Hari ini terasa sangat berbeda, begitu gembiranya aku. Ibu membalas suratku hari ini. Senang, aku sangat senang.
“Untuk Tara anakku.
Maaf, Ibu baru membalas suratmu nak.
Ibu masih banyak tugas di sini, Ibu sangat sibuk nak.
Ibu mohon, Tara berhenti mengirimi Ibu surat,
karena Ibu tak mau Tara menunggu balasan dari Ibu. Ibu masih sibuk nak.
Ibu sayang Tara.”
Senang mendapat balasan surat dari Ibu, tapi aku sedih karena Ibu tak mau lagi aku mengiriminya surat.
“Iya Bu, Tara akan menuruti mau Ibu,” benakku.
Ku jalani hari-hariku dengan sebungkus harapan, harapan yang tak kunjung datang kebenarannya. Semakin aku berharap Ibu kembali, semakin aku merasa Ibu semakin jauh dariku.
Kertas biru yang dipenuhi dengan coretan, tercecer di kamar Ayah. Tak sengaja memang aku menemui kertas-kertas itu, saat aku ingin mengambil bolaku yang bergelinding masuk ke kamar Ayah.

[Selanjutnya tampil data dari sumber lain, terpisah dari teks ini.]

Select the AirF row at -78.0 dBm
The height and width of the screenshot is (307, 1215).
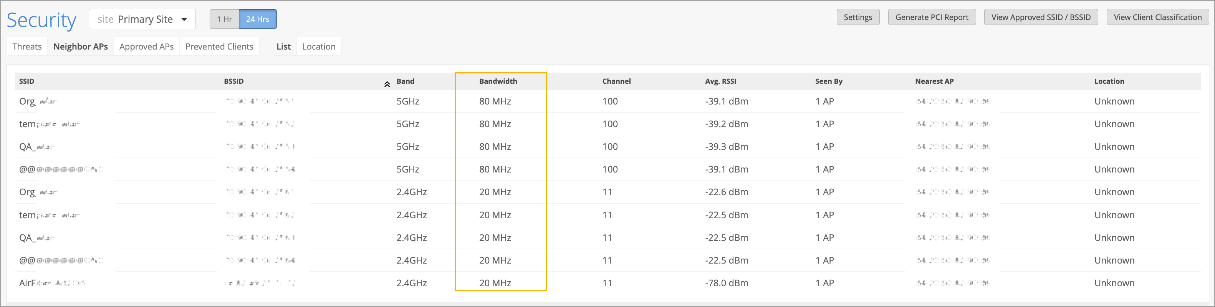point(726,283)
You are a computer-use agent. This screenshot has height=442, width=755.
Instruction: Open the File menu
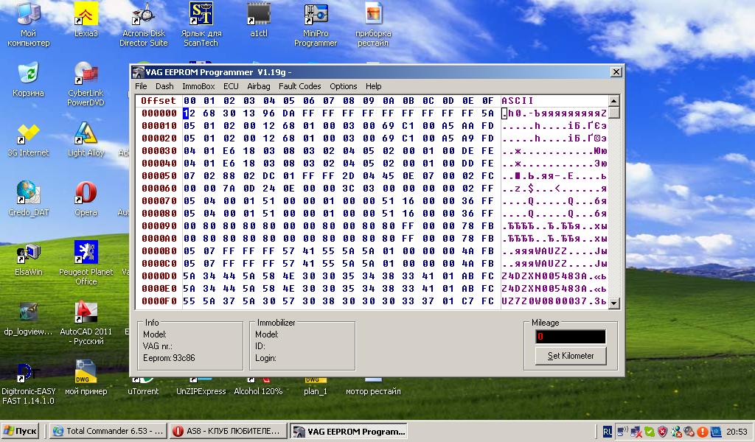pyautogui.click(x=141, y=86)
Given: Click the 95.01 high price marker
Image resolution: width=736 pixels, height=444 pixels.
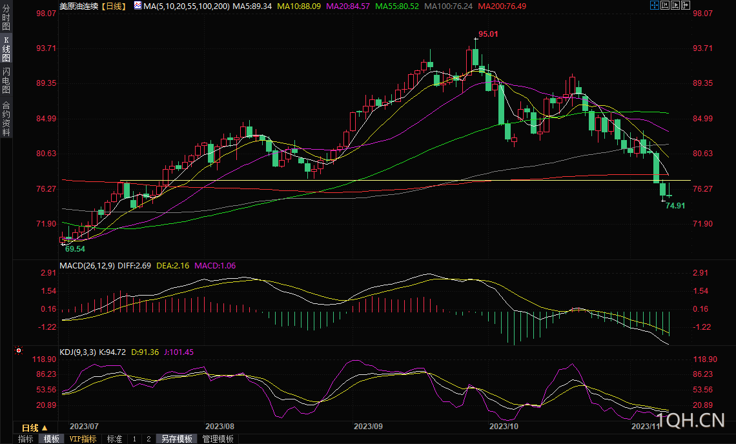Looking at the screenshot, I should pyautogui.click(x=488, y=34).
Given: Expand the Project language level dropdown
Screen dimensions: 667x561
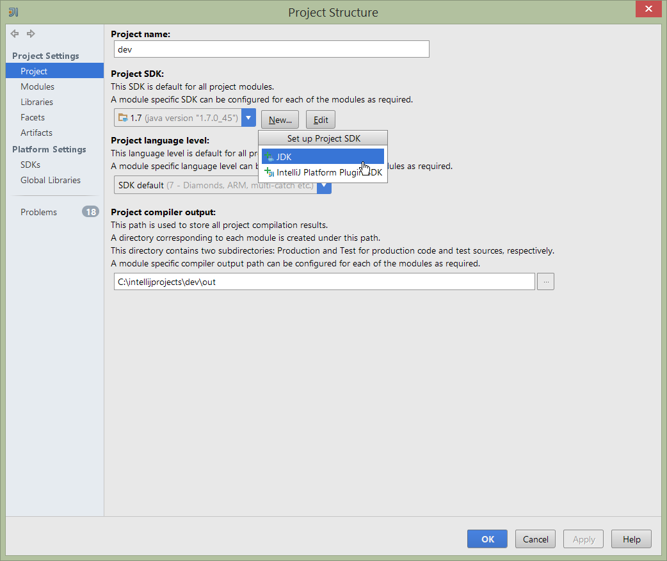Looking at the screenshot, I should point(325,186).

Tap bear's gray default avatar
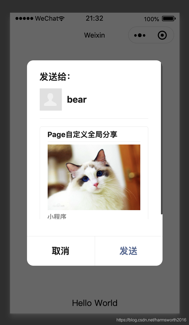point(51,100)
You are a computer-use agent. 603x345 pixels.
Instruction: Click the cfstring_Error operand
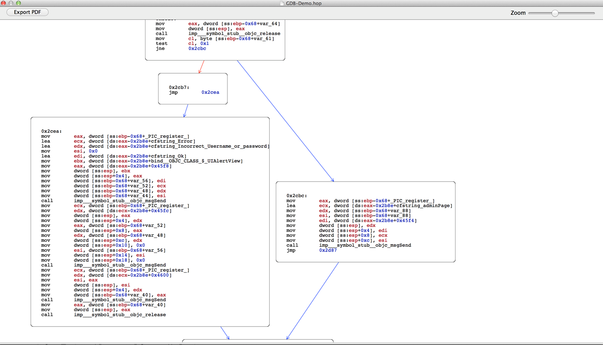click(x=172, y=141)
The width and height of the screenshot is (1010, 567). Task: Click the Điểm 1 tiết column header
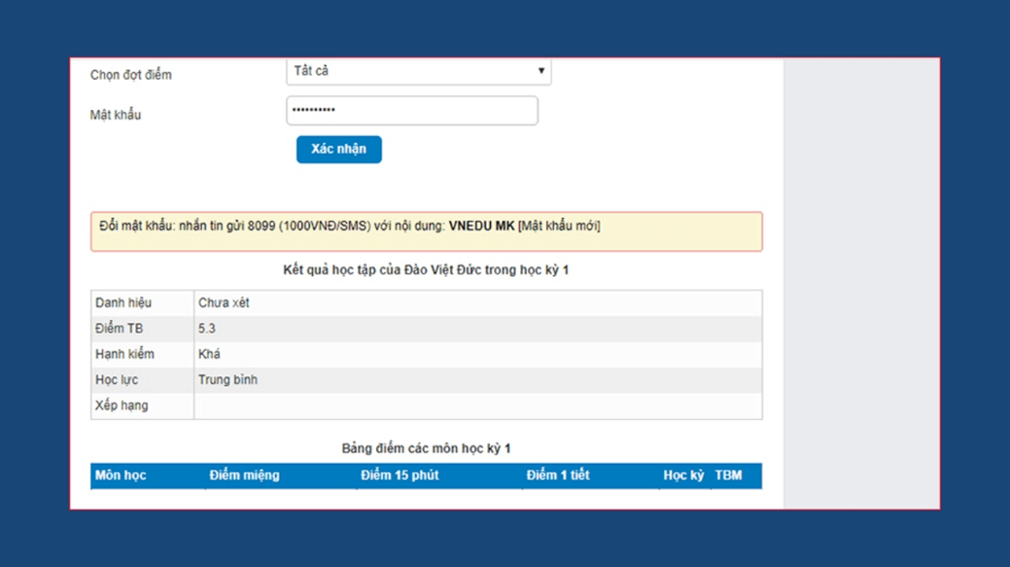tap(557, 476)
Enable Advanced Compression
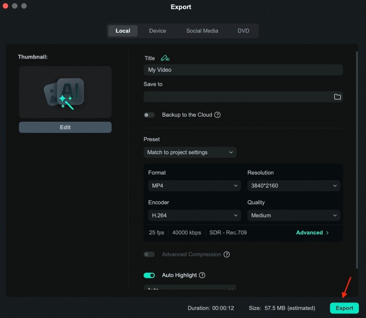Image resolution: width=366 pixels, height=318 pixels. [149, 254]
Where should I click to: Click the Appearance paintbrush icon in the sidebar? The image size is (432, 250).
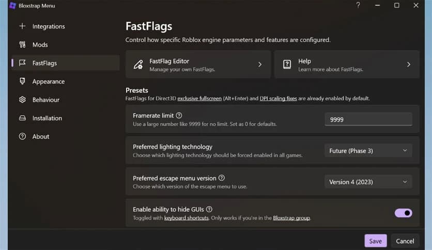pyautogui.click(x=22, y=82)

Jantungku berhenti sesaat, darahku berhenti mengalir. Bagai mayat yang tak bisa bergerak, tak bisa berfikir dan tak bisa berbuat apa-apa.
Kertas-kertas itu adalah surat-suratku yang ku kirimkan untuk Ibu.
“Tara!!!”
“Apa yang sebenarnya terjadi yah?”
“Tara, 5 bulan yang lalu saat kamu pergi study tour dari sekolah, Ibumu kecelakaan sampai merenggut nyawanya.”

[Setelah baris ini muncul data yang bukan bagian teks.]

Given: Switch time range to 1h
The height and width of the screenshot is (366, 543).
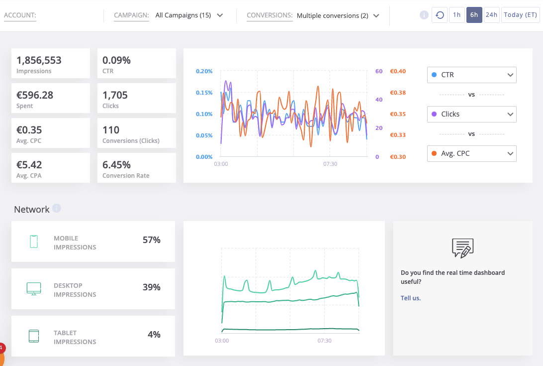Looking at the screenshot, I should click(456, 15).
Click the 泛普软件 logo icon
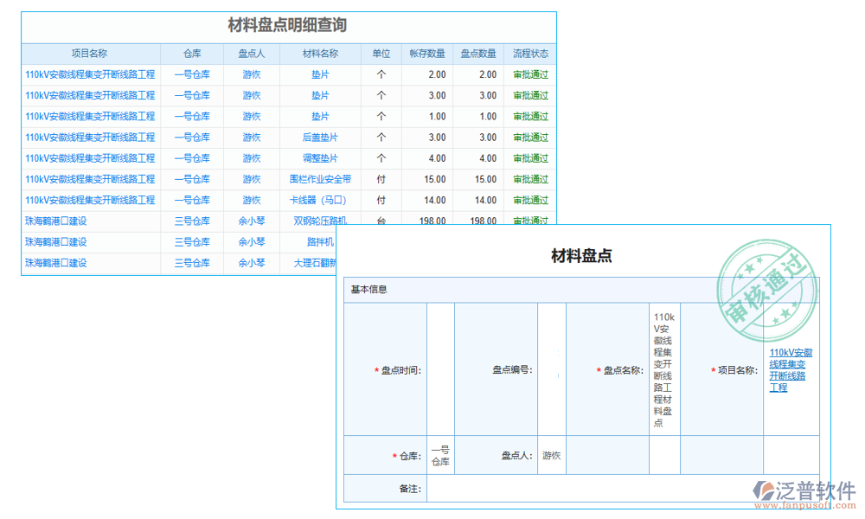 point(765,490)
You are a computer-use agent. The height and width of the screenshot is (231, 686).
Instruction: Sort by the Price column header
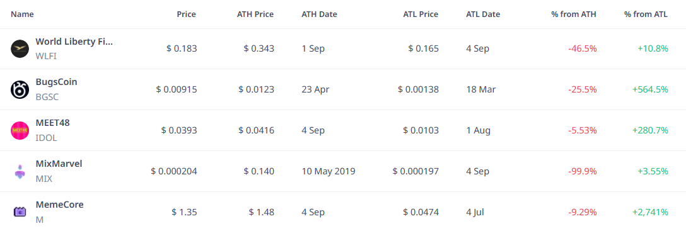(187, 14)
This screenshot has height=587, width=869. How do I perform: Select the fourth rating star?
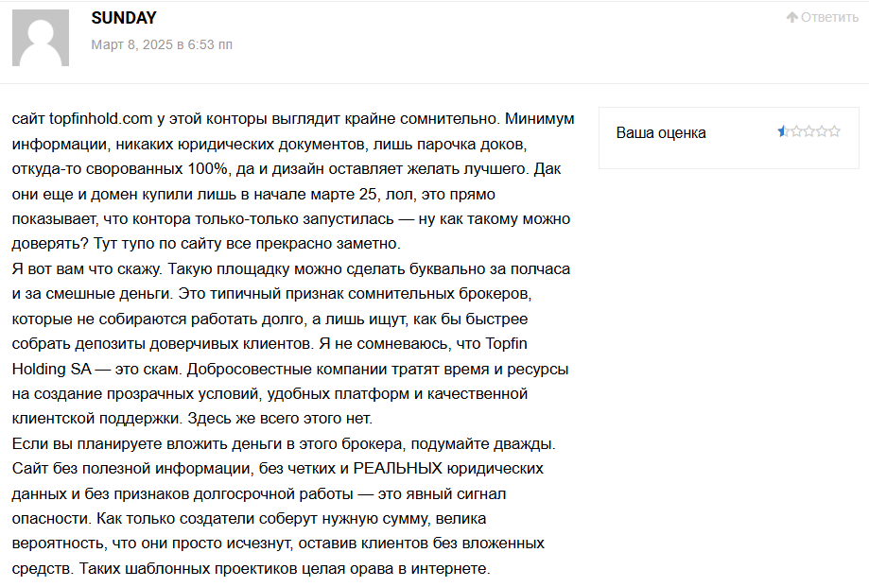pos(822,131)
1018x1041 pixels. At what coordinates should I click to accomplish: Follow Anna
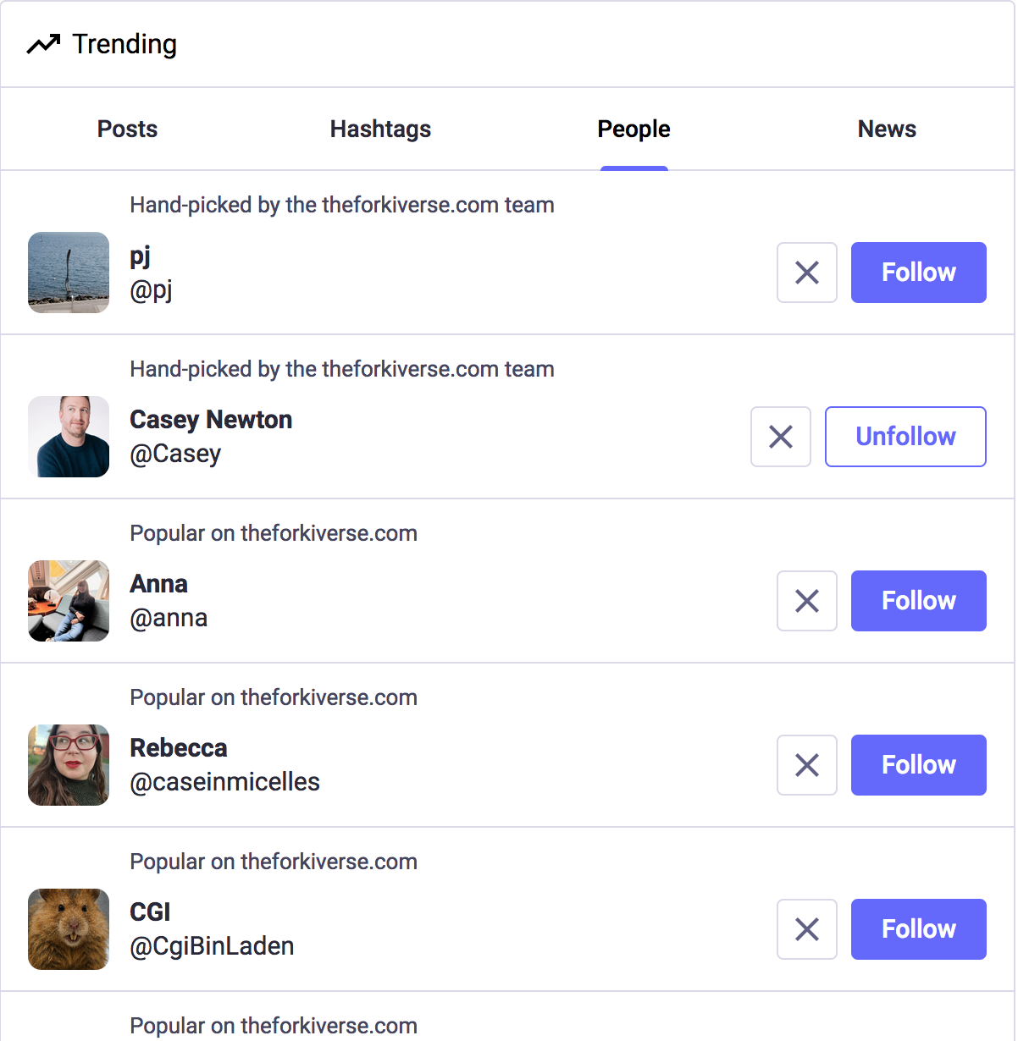tap(918, 601)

“Ikhlaskanlah nak, agar Ibumu tenang di sana,” sambar ayah lagi.
Hitam. Ya, semua terlihat hitam. Gelap, tanpa sepercik cahaya menyapaku. Air mata ini tak henti-hentinya membasahi pipiku yang selalu diciumi Ibu setiap hari.
“Kenapa Ayah menyembunyikan ini semua dari Tara?”

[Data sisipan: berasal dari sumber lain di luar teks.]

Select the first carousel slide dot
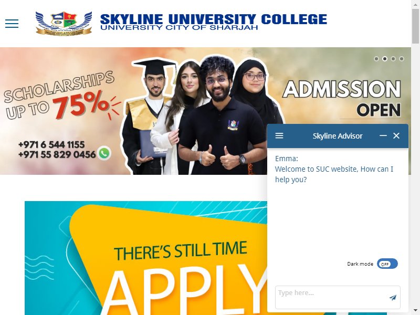420x315 pixels. [376, 59]
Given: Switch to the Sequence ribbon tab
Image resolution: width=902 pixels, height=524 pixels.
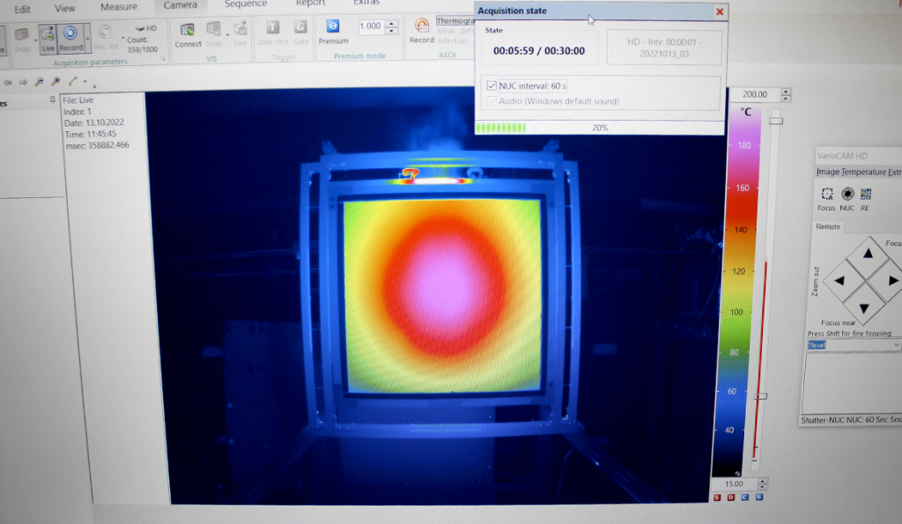Looking at the screenshot, I should [245, 5].
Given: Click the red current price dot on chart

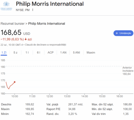Looking at the screenshot, I should point(15,82).
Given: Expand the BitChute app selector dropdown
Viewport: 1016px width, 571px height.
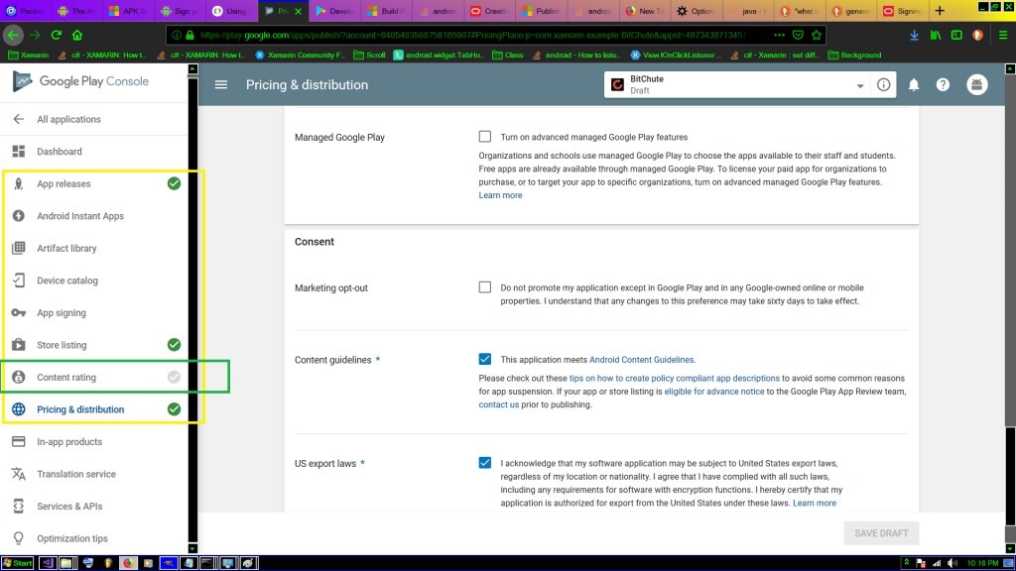Looking at the screenshot, I should pos(859,86).
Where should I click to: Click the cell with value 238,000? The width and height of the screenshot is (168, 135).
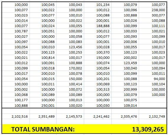[153, 10]
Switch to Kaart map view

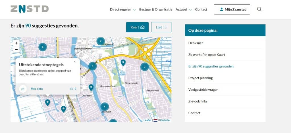(x=137, y=27)
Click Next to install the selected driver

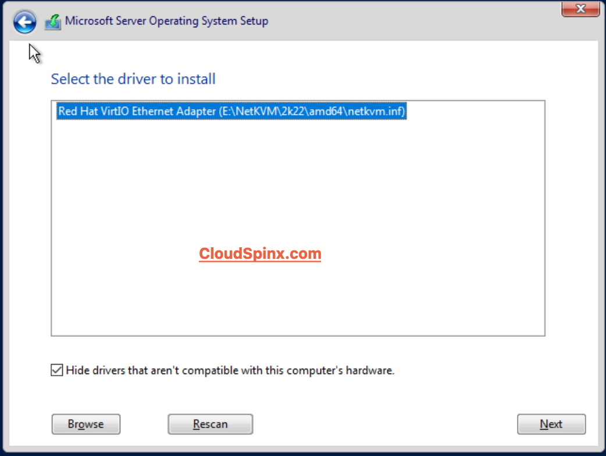(x=551, y=424)
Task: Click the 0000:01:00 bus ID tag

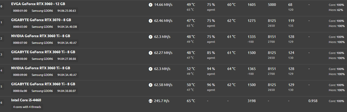Action: (20, 11)
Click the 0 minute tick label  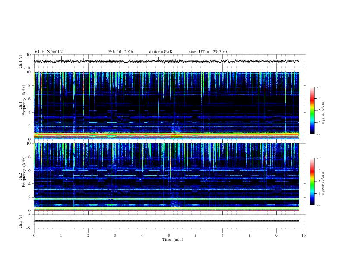coord(34,236)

“Ayah tak tega nak, melihat kamu sedih seperti ini.”
“Kamu masih bisa bertemu dengan Ibu nak, lewat doa Tara, lewat mimpi-mimpimu nak,” ucap Ayah lagi, sambil terus menjelaskan dan menenangkanku.
Tak sepatah kata pun terucap dari bibirku, tak perduli apa yang dijelaskan oleh Ayah. Hanya Ibu yang bisa menenangkanku, hanya Ibu yang aku mau saat ini, hanya Ibu yang tak pernah membohongiku.
Tatapan mata malaikat itu, senyum manis itu, sentuhan lembut itu, dan dekapan hangat itu. Aku rindu semua itu, aku rindu Ibu, Ibu, dan hanya Ibu.